RECORDED DATA START

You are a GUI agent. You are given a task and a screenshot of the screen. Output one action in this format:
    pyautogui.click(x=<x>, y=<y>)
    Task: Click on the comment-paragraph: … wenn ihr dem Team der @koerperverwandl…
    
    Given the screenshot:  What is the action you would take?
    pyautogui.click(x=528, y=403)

RECORDED DATA END

ACTION ITEM. Repeat these entries word for word.

SOLUTION TO THE PROBLEM.
You are a GUI agent. You are given a task and a screenshot of the screen. Output one action in this format:
    pyautogui.click(x=<x>, y=<y>)
    Task: Click on the comment-paragraph: … wenn ihr dem Team der @koerperverwandl…
    
    Given the screenshot:  What is the action you would take?
    pyautogui.click(x=528, y=403)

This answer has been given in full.